I have done some quick tests, checking first that they all work (they do), and then how fast it is to read and write (although octopus is usually not I/O intensive, it is worth to watch this since it may be I/O intensive at some point).

I just activated the ProfilingMode of the code and looked at the DISK_ACCESS tag.

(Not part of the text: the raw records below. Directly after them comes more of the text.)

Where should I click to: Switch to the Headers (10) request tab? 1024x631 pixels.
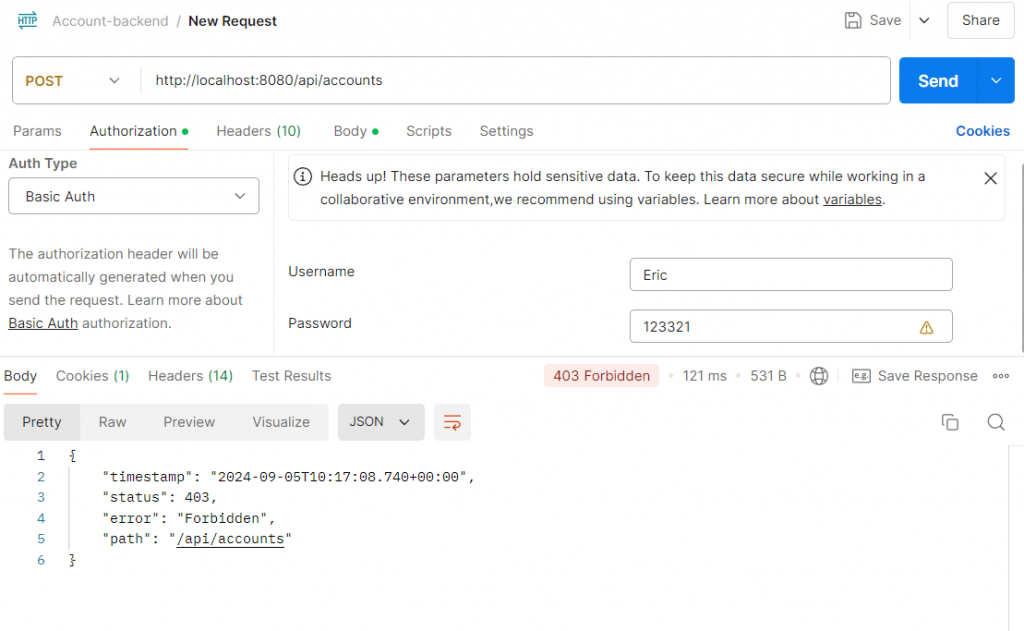258,131
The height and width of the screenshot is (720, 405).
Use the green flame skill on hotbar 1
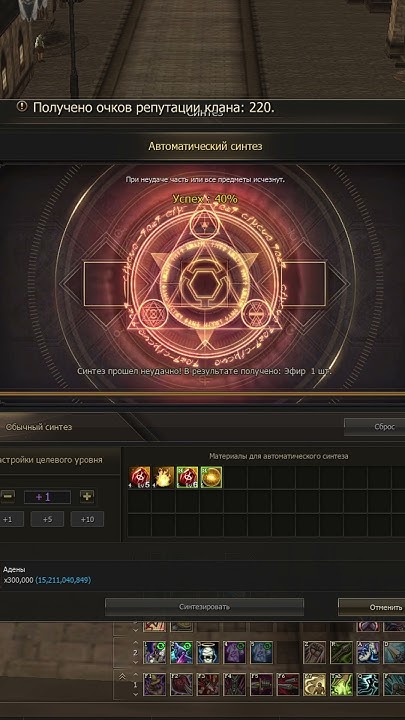click(x=341, y=684)
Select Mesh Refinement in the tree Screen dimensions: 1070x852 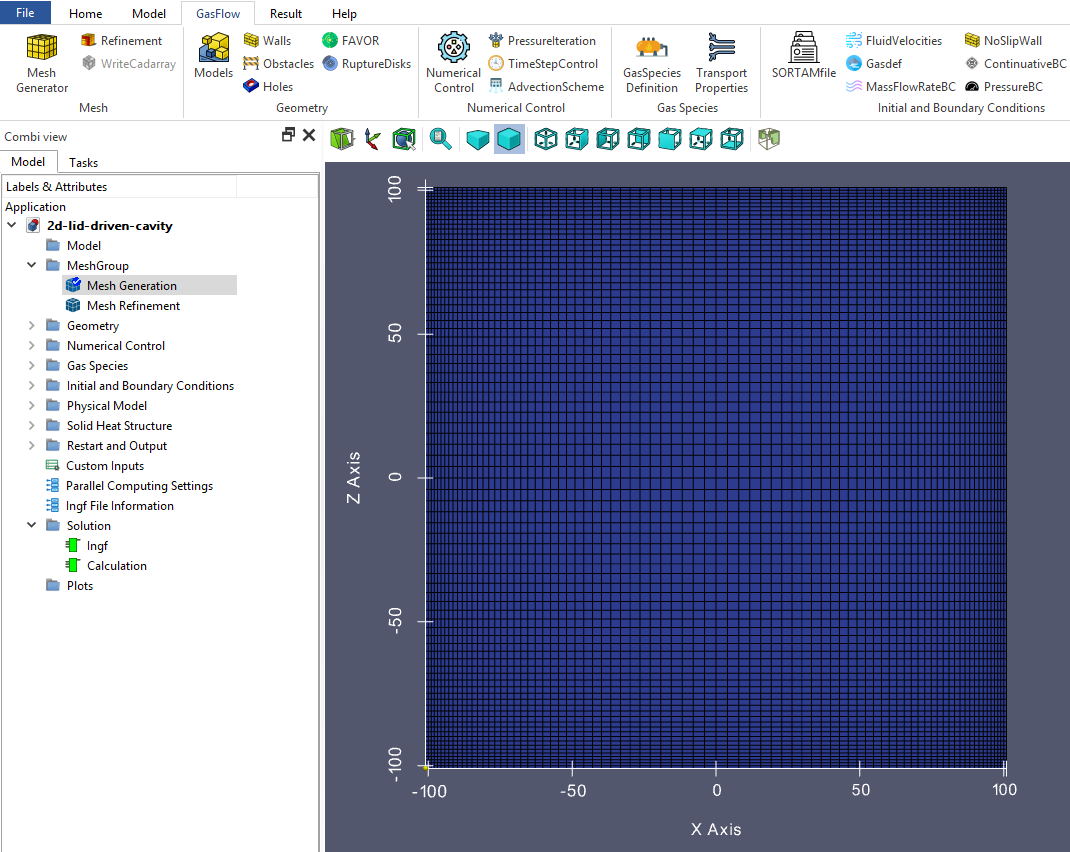[133, 306]
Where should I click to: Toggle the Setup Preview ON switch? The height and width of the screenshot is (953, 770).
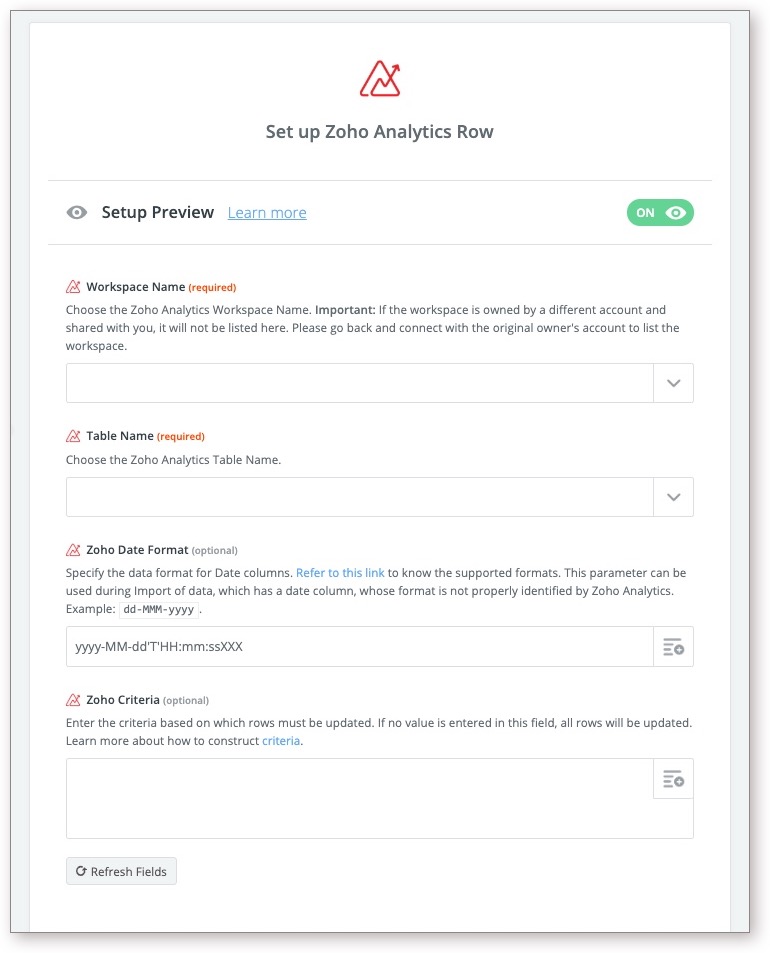(x=660, y=213)
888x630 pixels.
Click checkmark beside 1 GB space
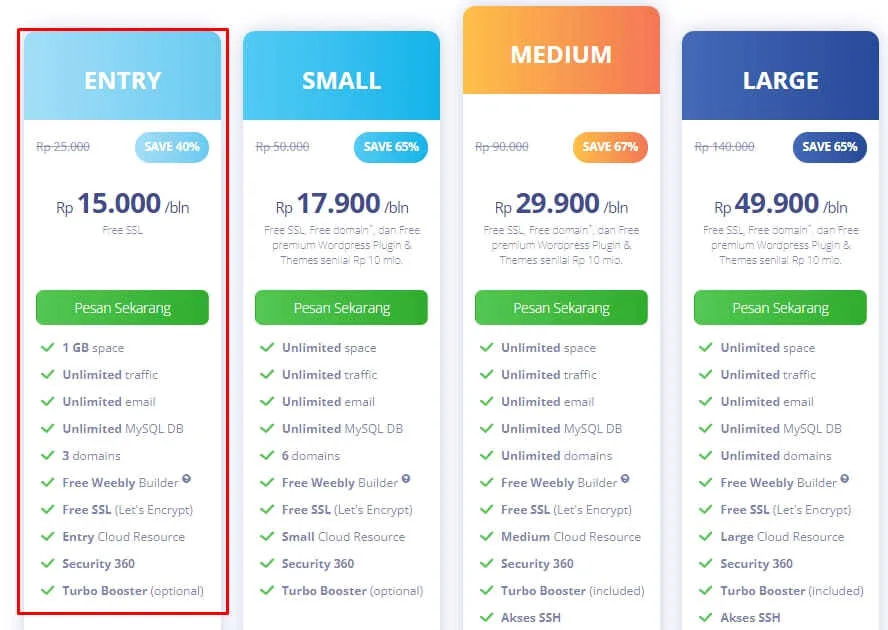tap(48, 347)
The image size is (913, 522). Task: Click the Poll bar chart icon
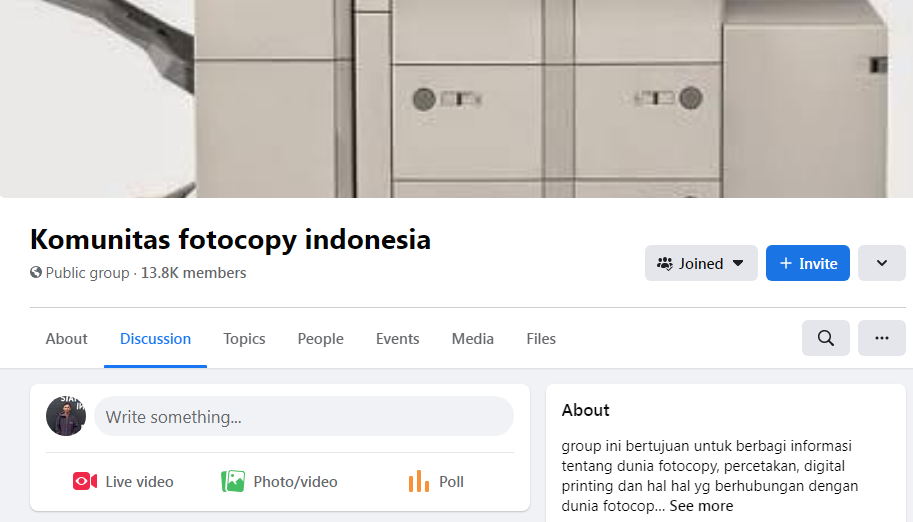point(419,481)
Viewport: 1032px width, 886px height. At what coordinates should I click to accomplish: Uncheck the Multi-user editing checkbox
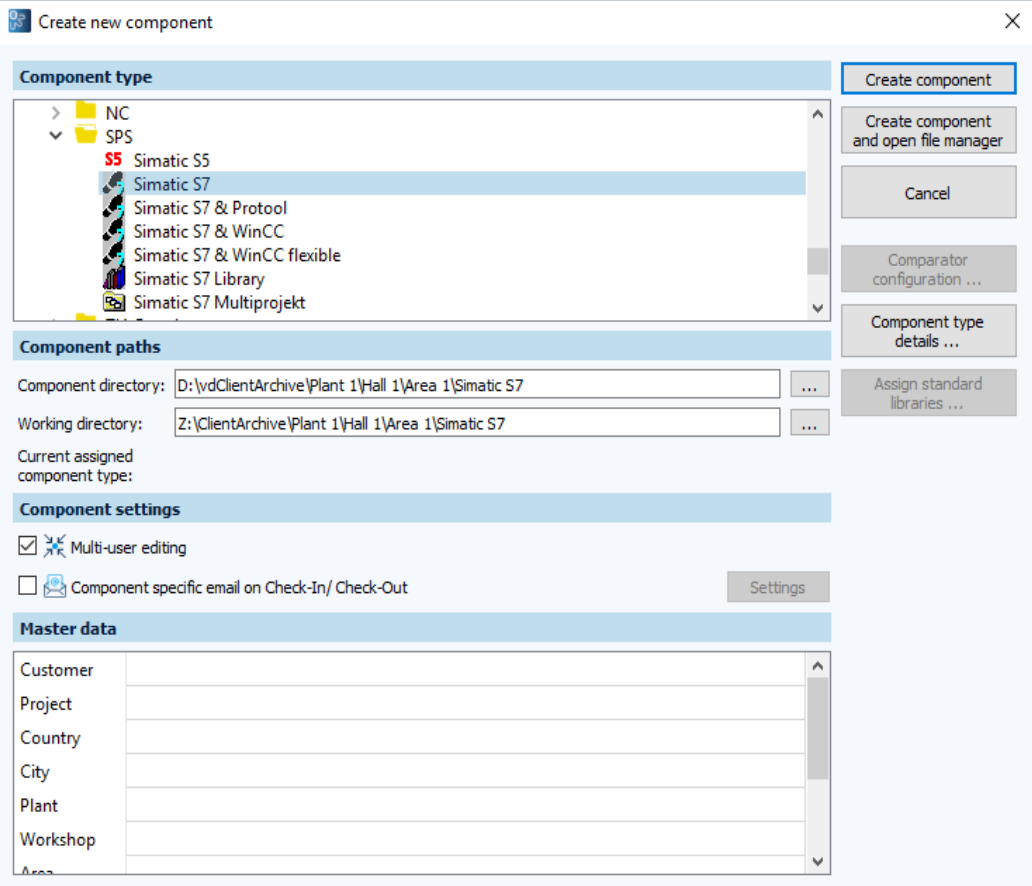pos(26,546)
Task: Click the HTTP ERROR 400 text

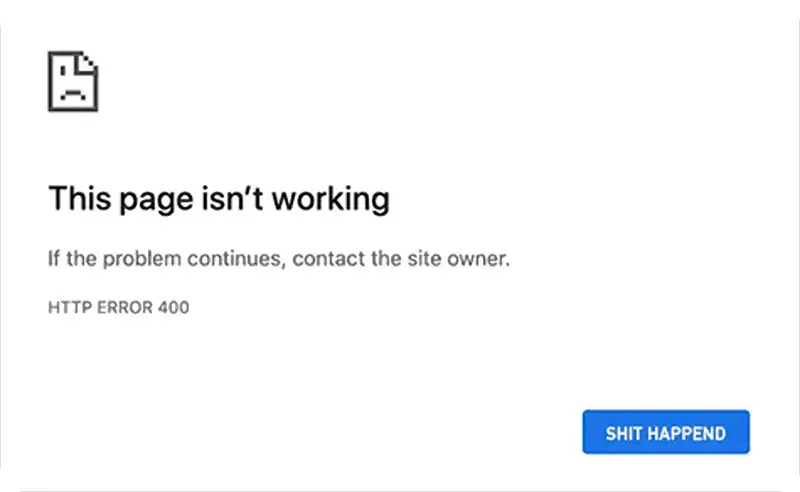Action: (x=118, y=308)
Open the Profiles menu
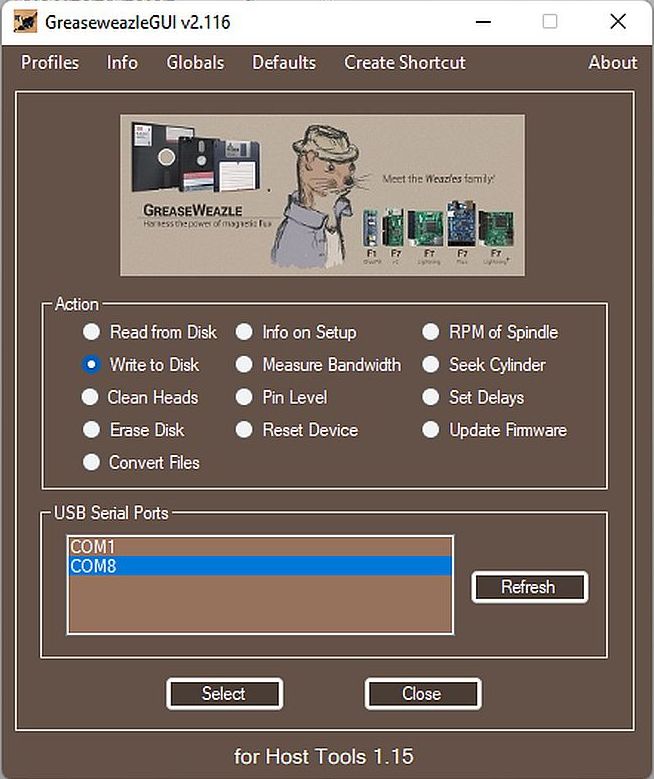Screen dimensions: 654x779 click(x=50, y=62)
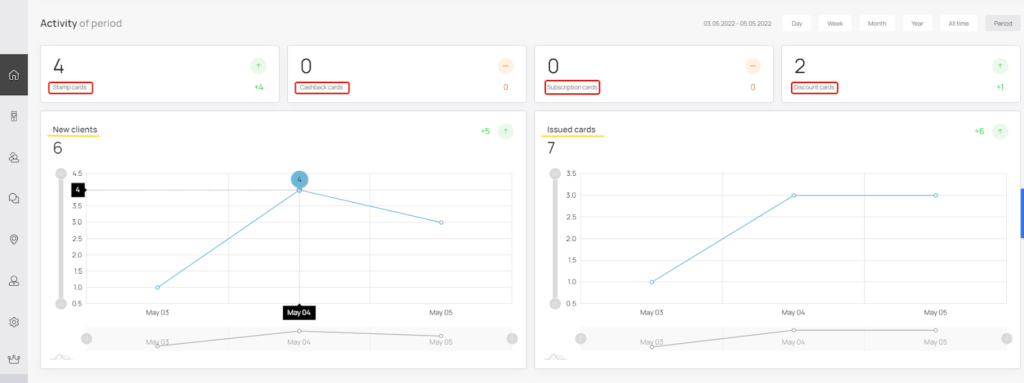Select the Day period filter

coord(797,24)
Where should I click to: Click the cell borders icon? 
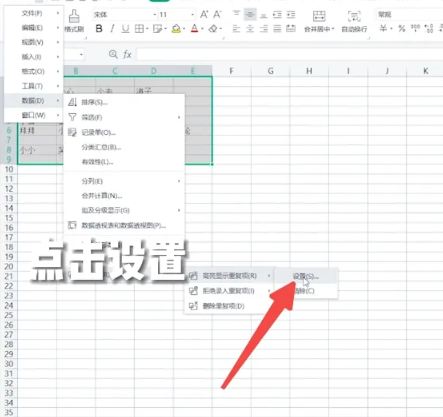[x=139, y=29]
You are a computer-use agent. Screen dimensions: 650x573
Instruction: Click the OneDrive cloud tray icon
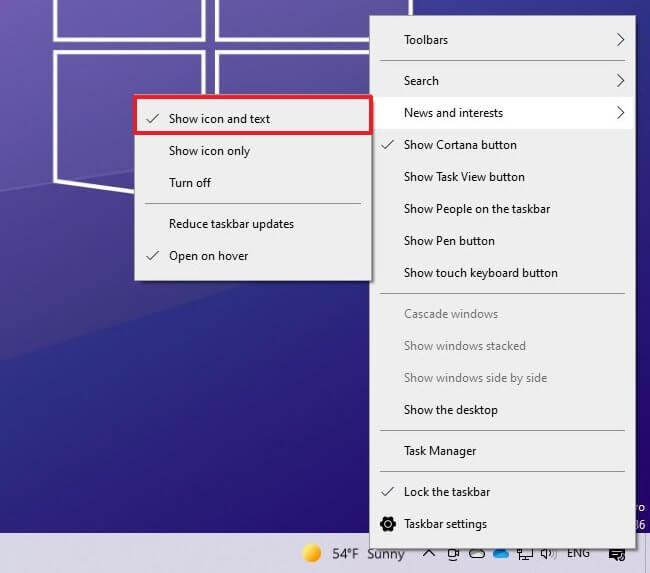click(x=501, y=553)
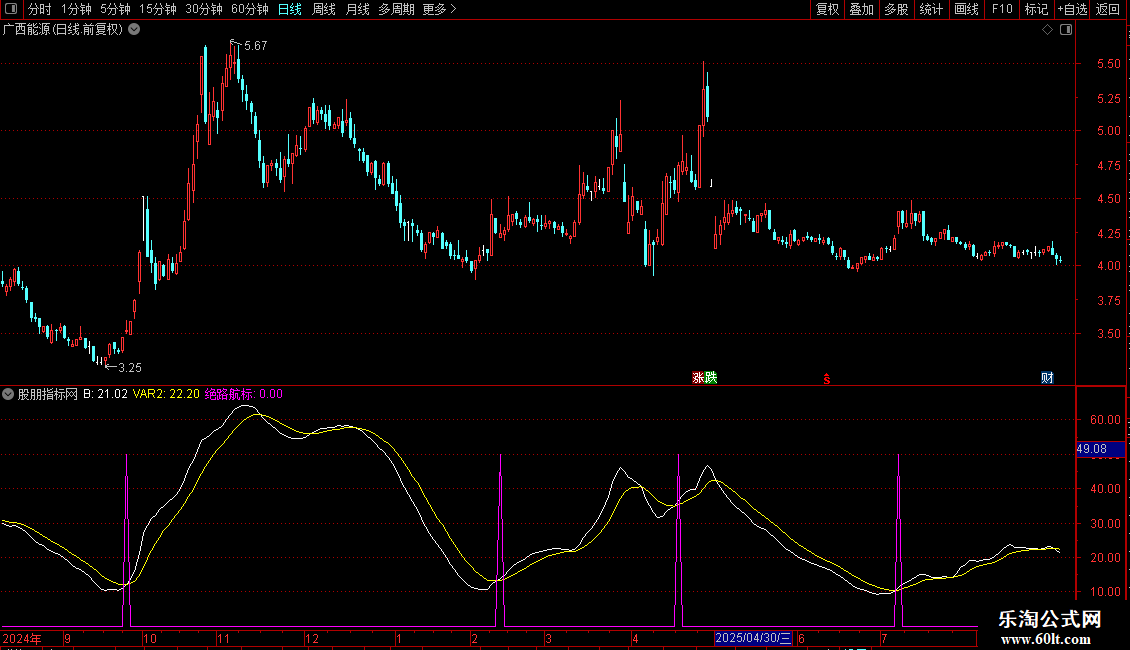This screenshot has width=1130, height=650.
Task: Select the 60分钟 period tab
Action: coord(249,10)
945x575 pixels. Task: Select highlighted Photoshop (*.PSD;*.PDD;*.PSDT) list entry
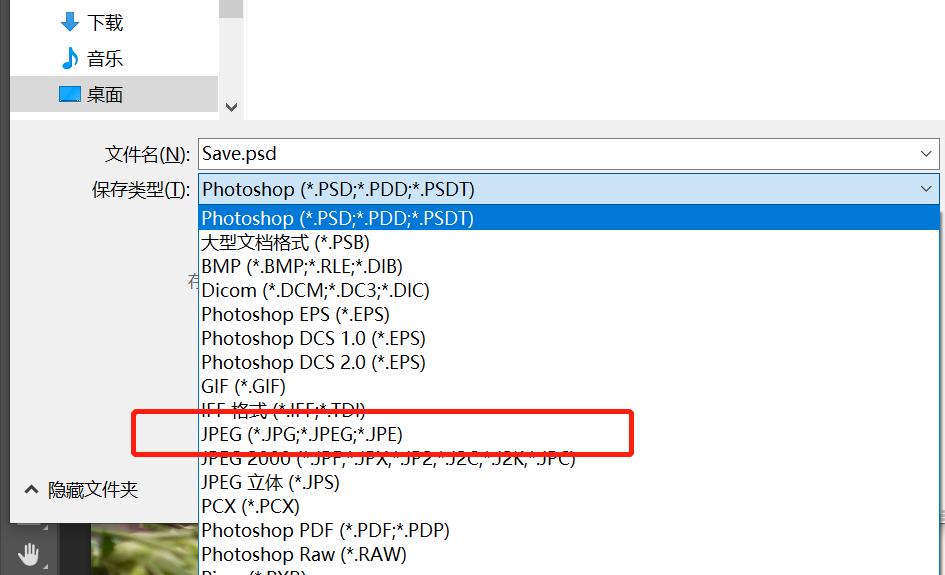click(x=337, y=218)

The results are the following (each number refers to one "disk access"):


(a) Intel(R) Pentium(R) 4 CPU 3.20GHz; Linux 2.6.14; Intel Fortran 9.1 (Package ID: l_fc_c_9.1.037)

GROUND STATE RUN TIME-DEPENDENT RUN
plain netcdf binary plain netcdf binary
0.233 s 0.342 s 0.116 s 0.181 s 0.342 s 0.172 s

(b) AMD Opteron(tm) Processor 248; Linux 2.6.16.25-smp-1; Intel Fortran 9.1 (Package ID: l_fce_c_9.1.036)

GROUND STATE RUN TIME-DEPENDENT RUN
plain netcdf binary plain netcdf binary
0.0058 s 0.0290 s 0.0051 s 0.0085 s 0.0494 s 0.0077 s


So it seems that writing in C is faster than writing in Fortran. This may be compiler-biased (it would be good to check with other compilers), but I would expect that the numbers would in any case be similar. Therefore I would suggest removing from the code the "plain" format.

(* Most compilers produce compatible files. gfortran 4.0 and 4.1, however, use 64-bit record markers while nearly all other compilers [incl. gfortran 4.2 and 4.3] use 32bit record markers; use -frecord-marker=4 with gfortran 4.1 to be compatible; TB)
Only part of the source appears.